Nez : Le dernier, celui qui sur papier rentre le plus dans le rang. Vif, bien fruité, avec un peu de cannelle. Vanille, miel et pomme s'associent de belle manière, pour offrir une bonne expérience, bien gourmande comme il faut. Pour 5 ans, ça ne semble pas manquer de maturité.
Bouche : La bouche est très douce, avec de beaux fruits frais et sucrés, comme la pomme. Pâte d'amandes qui s'exprime pleinement. C'est gras et enveloppant, onctueux. De toutes petites notes de poivre blanc viennent donner un peu le change, c'est un équilibre qui me convient très bien.
Finale : De la pomme fraîche, verte, sans trop d'acidité, mais bien juteuse. Miel et vanille ne se quittent pas jusqu'au bout. Bah rien à dire de plus que c'est bien foutu dans son genre.
August 17th 5Y "Single Cask W04" 3Y Oak Barrel + 2Y Xéres Olorosso 361 Bottles. 43% 70cl.
Avec l'aimable autorisation de www.passionduwhisky.com
Une grosse session de dégustation qui s'achève sur plusieurs constatations.

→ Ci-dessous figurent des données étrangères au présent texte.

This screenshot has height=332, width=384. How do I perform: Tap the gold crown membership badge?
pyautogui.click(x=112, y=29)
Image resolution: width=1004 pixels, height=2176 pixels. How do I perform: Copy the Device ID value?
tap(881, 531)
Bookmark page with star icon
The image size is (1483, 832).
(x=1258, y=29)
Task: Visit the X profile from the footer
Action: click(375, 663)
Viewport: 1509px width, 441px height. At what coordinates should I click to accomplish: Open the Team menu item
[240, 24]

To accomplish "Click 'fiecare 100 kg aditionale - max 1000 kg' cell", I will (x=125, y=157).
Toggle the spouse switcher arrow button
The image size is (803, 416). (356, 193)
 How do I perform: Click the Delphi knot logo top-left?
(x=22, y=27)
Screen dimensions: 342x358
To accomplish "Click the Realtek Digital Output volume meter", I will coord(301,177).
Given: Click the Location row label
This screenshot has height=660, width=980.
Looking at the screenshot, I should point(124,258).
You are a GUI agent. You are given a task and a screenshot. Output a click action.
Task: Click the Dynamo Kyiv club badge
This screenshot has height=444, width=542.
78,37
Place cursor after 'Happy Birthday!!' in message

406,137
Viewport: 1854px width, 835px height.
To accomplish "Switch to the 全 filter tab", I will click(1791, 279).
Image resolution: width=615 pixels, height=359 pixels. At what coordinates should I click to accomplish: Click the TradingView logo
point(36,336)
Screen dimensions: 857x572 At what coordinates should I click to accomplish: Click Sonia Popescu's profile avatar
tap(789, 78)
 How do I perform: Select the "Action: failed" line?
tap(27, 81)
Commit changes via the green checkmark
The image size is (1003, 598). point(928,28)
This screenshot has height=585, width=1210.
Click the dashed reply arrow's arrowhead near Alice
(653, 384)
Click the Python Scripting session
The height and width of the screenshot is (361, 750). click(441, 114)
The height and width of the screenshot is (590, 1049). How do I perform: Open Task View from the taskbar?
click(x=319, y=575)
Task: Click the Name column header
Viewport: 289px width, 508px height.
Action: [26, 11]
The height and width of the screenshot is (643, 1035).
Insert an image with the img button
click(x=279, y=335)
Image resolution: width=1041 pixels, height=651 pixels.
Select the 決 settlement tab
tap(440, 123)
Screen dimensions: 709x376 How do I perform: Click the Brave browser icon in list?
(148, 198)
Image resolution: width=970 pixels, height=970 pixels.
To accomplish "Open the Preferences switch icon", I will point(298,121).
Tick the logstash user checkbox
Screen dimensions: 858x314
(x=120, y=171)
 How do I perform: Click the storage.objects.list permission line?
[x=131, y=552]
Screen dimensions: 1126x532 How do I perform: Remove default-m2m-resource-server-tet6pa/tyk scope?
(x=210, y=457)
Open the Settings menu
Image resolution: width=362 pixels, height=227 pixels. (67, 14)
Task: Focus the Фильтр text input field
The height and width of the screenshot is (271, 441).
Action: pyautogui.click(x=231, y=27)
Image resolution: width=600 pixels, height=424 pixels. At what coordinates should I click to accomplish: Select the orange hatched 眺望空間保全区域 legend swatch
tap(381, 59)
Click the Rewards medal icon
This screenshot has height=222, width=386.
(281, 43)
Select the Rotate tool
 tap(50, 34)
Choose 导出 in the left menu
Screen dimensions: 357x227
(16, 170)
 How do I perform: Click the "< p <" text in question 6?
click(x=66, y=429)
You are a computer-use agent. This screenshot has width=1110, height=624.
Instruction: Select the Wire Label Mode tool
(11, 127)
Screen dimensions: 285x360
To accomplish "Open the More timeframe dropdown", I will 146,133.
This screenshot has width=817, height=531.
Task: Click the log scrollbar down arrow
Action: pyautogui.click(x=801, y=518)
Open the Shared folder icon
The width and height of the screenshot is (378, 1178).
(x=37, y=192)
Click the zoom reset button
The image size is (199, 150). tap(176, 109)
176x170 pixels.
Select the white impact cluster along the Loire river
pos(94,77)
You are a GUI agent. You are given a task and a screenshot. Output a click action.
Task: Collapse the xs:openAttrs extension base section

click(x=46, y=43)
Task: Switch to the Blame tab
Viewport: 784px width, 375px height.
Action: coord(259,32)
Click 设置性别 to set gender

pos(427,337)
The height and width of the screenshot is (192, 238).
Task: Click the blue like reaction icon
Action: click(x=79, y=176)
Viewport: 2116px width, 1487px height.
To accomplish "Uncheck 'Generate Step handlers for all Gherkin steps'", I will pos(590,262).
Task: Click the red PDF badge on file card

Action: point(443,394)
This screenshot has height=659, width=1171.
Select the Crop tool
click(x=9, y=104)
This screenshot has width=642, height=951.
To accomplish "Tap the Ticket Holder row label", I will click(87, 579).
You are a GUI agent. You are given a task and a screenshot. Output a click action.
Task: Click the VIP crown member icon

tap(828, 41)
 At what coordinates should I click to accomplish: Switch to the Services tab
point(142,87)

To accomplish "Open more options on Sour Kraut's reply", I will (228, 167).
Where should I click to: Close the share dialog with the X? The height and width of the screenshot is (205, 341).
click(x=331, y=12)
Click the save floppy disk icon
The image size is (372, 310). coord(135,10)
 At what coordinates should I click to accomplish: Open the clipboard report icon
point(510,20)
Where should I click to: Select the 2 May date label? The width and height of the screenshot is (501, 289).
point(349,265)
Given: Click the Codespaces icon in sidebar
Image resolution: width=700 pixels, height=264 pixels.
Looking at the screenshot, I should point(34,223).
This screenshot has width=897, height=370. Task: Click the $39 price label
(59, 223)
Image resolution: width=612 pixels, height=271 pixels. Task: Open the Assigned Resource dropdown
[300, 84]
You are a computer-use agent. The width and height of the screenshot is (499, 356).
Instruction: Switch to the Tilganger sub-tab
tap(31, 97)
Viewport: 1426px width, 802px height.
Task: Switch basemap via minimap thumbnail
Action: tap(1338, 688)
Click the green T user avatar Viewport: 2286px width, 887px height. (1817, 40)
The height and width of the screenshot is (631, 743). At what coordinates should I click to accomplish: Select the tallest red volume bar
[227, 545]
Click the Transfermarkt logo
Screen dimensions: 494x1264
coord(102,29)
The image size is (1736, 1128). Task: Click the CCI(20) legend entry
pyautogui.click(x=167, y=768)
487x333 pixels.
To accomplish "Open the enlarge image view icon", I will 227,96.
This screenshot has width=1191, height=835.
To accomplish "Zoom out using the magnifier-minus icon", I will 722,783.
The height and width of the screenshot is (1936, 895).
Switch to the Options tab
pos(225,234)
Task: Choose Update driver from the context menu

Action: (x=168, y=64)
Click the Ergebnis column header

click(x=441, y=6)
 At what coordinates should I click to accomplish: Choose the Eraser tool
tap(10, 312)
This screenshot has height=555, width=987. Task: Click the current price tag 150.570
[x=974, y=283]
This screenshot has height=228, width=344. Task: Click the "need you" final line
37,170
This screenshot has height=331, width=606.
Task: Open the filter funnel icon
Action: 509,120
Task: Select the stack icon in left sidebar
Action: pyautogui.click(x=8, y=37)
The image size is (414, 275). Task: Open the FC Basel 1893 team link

D'abord le distillat de départ me semble très bon, sans aucun défaut. Ça se remarque essentiellement sur les versions Bourbon et Oloroso je trouve. Nous sommes en terrain connu et il est plus simple de faire des comparaisons avec d'autres produits de cette catégorie.
Deuxièmement nous avons 7 produits très différents, qui me font un peu penser à Arran dans ses débuts. Je veux dire que ça va dans toutes les directions et il y aura probablement de petits ajustements qui seront effectués avec le temps et l'expérience. Tout n'est pas à mon goût propre, mais je reconnais un attachement au fait de vouloir développer son propre style et c'est très bien.
Ensuite l'équilibre, qui malgré des choses qui sur papier ne m'attireraient pas du tout est une constante sur toute la gamme, bah bravo pour ça. C'est aussi vrai dans les réductions, qui sonnent très juste.
En bref à suivre, tant dans les futures sorties, que dans le développement de la société, qui devrait définitivement installer ses alambics en Wallonie et ainsi éviter d'être réduite à la boite qui va distiller en France. D'autant que l'utilisation d'un même matériel, d'un même procédé devrait être le signe de la tenue de son style.
Pour conclure, j'ai vraiment besoin de vos avis sur le sujet, si vous avez eu l'occasion de tester cette gamme... Peut-être le week-end dernier à Liège lors du festival whisky.